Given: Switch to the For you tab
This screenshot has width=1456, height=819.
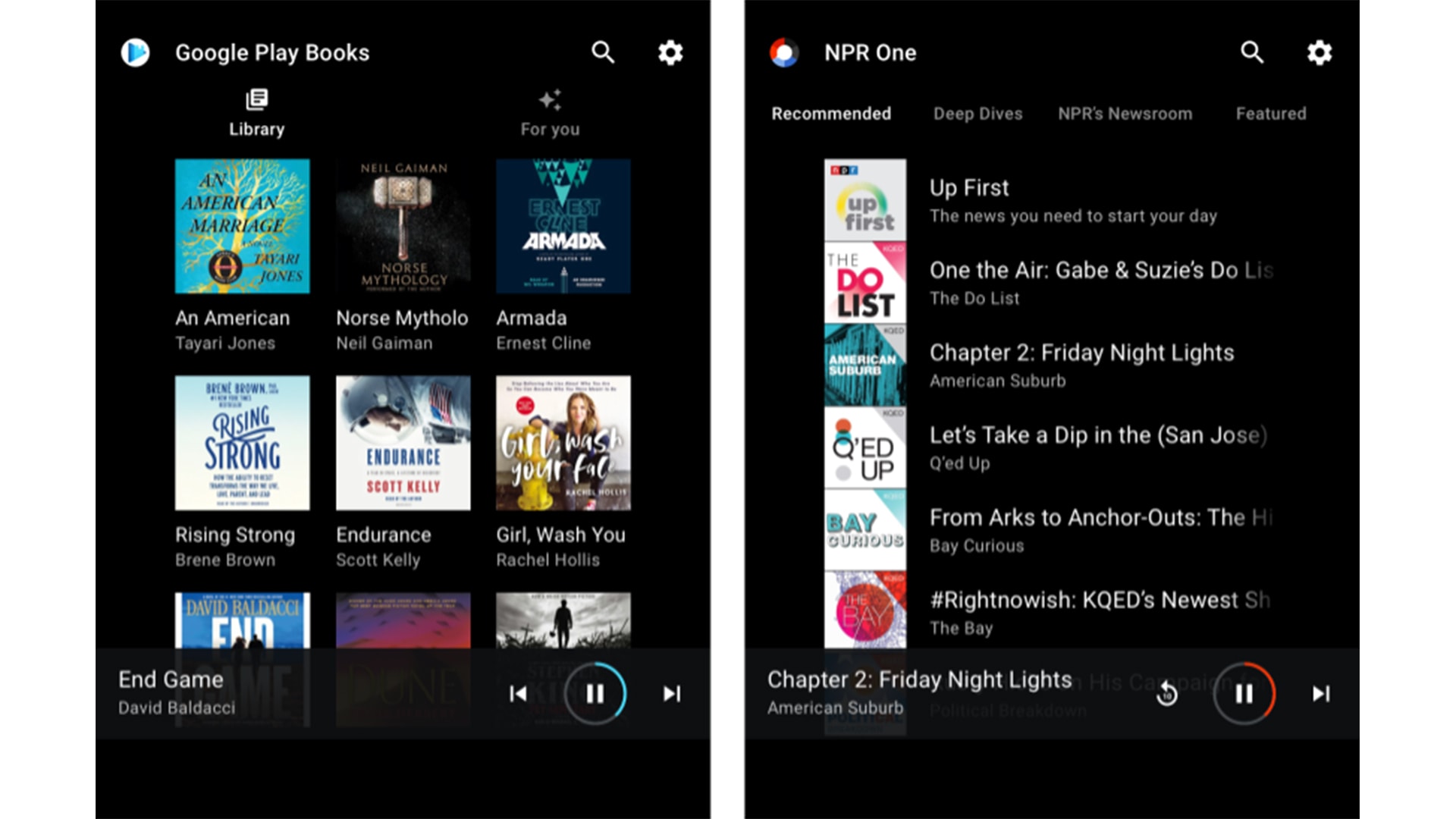Looking at the screenshot, I should [550, 113].
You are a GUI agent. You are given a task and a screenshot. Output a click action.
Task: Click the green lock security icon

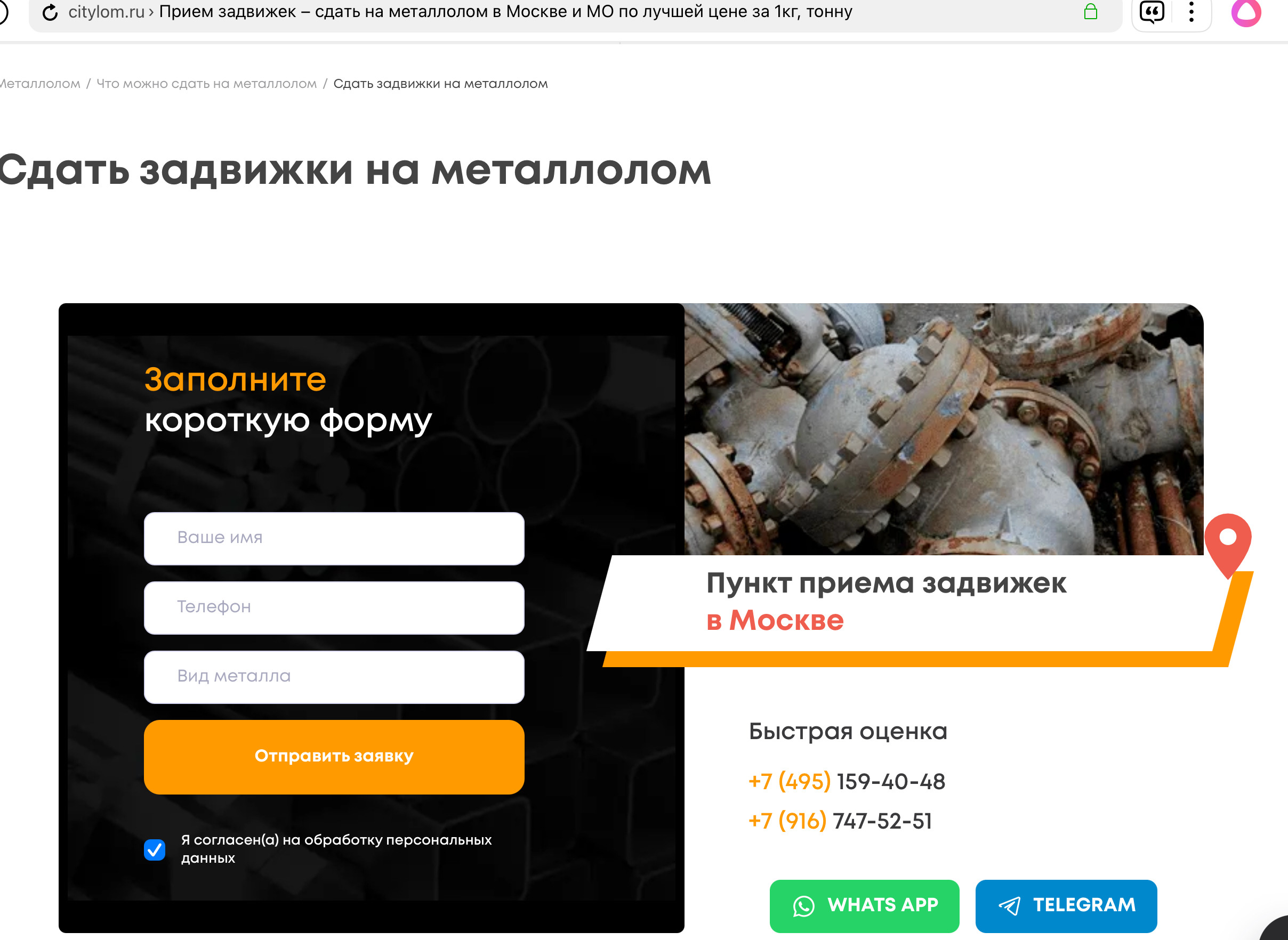(1090, 12)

--

• **Instructions to follow**:
Leave out the images and transcribe all the records exactly.

• **Task output**:
Given: Switch to the For you tab
This screenshot has width=1456, height=819.
Looking at the screenshot, I should [550, 113].
You are a GUI agent. You are given a task and a screenshot. Output a click action.
Task: Click the green lock security icon

(1090, 12)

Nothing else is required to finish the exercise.